Langsung ke konten utama

Catatan Tadarus Shubuh bersama Kiai Faqih Abdul Qadir





Woks

Di hari Minggu pagi tepatnya 5 hari sebelum peringatan hari guru saya mendapatkan kesempatan sekaligus pembelajaran yang berharga. Di hari Minggu itu saya menjadi tuan rumah ngaji virtual bertajuk Tadarus Shubuh. Acara ini diselenggarakan oleh Mubadalah id yang diampu oleh KH. Faqihuddin Abdul Qadir. Beliau tak lain founder Media Mubadalah id, dosen IAIN Syeikh Nurjati Cirebon, ISIF dan Dewan Musyawarah KUPI sekaligus penulis buku "Perempuan Bukan Sumber Fitnah" dan buku terbarunya "Perempuan Bukan Mahluk Domestik".

Acara Tadarus Shubuh kali ini memasuki edisi ke-45 dengan tema, "Kisah Istri Taat Suami Yang tidak mengunjungi Ayahnya Yang Sakit Sampai Wafat". Setelah MC yaitu Mba Hesti mempersilahkan barulah saya memulai acara yang berdurasi sekitar 60 menit tersebut. Sebenarnya secara pribadi saya sangat canggung dan gemetar ketika mendengar akan berkolaborasi pada acara tersebut. Lebih lagi ketika acara dimulai ternyata jamaah yang mengikuti lebih dari 100 orang dan di dalam zoom tersebut banyak tokoh, akademisi dan pejabat salah satunya Dr. Hj. Evi Muaviah, M.Ag (Rektor IAIN Ponorogo).

Pada pengantar acara saya menjelaskan bahwa relasi keluarga antara suami istri, anak orang tua, mertua atau besan menjadi menarik ketika ada hal-hal yang disalahpahami di masyarakat. Misalnya jika merujuk tema apakah benar posisi suami di atas segalanya bagi istri dan bagaimana posisi ibu di mata seorang anak laki-laki. Saya pun menukil tulisan Kiai Faqih mengenai pembahasan bahwa sejatinya institusi pernikahan dibangun dengan tujuan memadu kasih sayang dan menciptakan ketentraman.

• _PETUNJUK DAN KETENTUAN_: Salin kembali bagian catatan Tadarus Shubuh di antara "Acara Tadarus Shubuh" dan "(Rektor IAIN Ponorogo).", termasuk keduanya, lalu ganti "gemetar" dengan "gugup". Data ini tidak ada hubungannya dengan catatan Tadarus Shubuh.

• _DATA YANG DIBERIKAN_:

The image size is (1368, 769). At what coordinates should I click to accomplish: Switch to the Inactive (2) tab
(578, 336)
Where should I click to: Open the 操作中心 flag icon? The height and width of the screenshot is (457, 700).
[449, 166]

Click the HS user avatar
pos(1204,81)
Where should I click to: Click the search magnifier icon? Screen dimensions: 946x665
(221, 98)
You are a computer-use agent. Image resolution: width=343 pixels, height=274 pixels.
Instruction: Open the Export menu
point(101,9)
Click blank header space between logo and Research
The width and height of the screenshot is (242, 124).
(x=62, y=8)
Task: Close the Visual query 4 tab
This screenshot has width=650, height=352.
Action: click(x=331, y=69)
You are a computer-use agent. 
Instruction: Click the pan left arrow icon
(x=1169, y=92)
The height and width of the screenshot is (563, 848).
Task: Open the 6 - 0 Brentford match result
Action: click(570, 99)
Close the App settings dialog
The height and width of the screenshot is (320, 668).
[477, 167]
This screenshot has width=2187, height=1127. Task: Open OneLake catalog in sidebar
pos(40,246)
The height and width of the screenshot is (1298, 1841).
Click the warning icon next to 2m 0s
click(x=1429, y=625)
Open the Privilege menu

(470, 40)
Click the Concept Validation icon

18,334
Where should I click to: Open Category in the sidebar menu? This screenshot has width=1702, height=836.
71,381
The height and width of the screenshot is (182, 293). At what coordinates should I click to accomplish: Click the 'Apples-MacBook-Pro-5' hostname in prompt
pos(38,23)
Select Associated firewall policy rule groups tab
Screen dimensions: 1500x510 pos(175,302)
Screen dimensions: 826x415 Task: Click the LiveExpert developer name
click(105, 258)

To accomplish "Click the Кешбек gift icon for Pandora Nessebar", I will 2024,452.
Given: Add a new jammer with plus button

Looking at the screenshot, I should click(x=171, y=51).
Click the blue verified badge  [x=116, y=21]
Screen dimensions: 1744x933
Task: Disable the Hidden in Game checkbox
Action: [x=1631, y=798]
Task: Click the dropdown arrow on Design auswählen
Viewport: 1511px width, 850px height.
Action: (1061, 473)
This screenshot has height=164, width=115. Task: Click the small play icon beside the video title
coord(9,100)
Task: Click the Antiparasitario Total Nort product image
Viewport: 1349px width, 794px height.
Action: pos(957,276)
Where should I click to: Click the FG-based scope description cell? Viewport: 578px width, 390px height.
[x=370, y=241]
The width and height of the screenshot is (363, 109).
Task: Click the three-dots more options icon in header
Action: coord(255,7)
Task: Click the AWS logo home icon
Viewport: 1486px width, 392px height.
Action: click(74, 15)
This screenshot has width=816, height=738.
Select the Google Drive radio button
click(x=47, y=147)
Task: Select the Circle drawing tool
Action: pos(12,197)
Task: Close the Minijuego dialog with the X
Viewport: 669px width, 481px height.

• _JAWABAN TUGAS_:
Acara Tadarus Shubuh kali ini memasuki edisi ke-45 dengan tema, "Kisah Istri Taat Suami Yang tidak mengunjungi Ayahnya Yang Sakit Sampai Wafat". Setelah MC yaitu Mba Hesti mempersilahkan barulah saya memulai acara yang berdurasi sekitar 60 menit tersebut. Sebenarnya secara pribadi saya sangat canggung dan gugup ketika mendengar akan berkolaborasi pada acara tersebut. Lebih lagi ketika acara dimulai ternyata jamaah yang mengikuti lebih dari 100 orang dan di dalam zoom tersebut banyak tokoh, akademisi dan pejabat salah satunya Dr. Hj. Evi Muaviah, M.Ag (Rektor IAIN Ponorogo).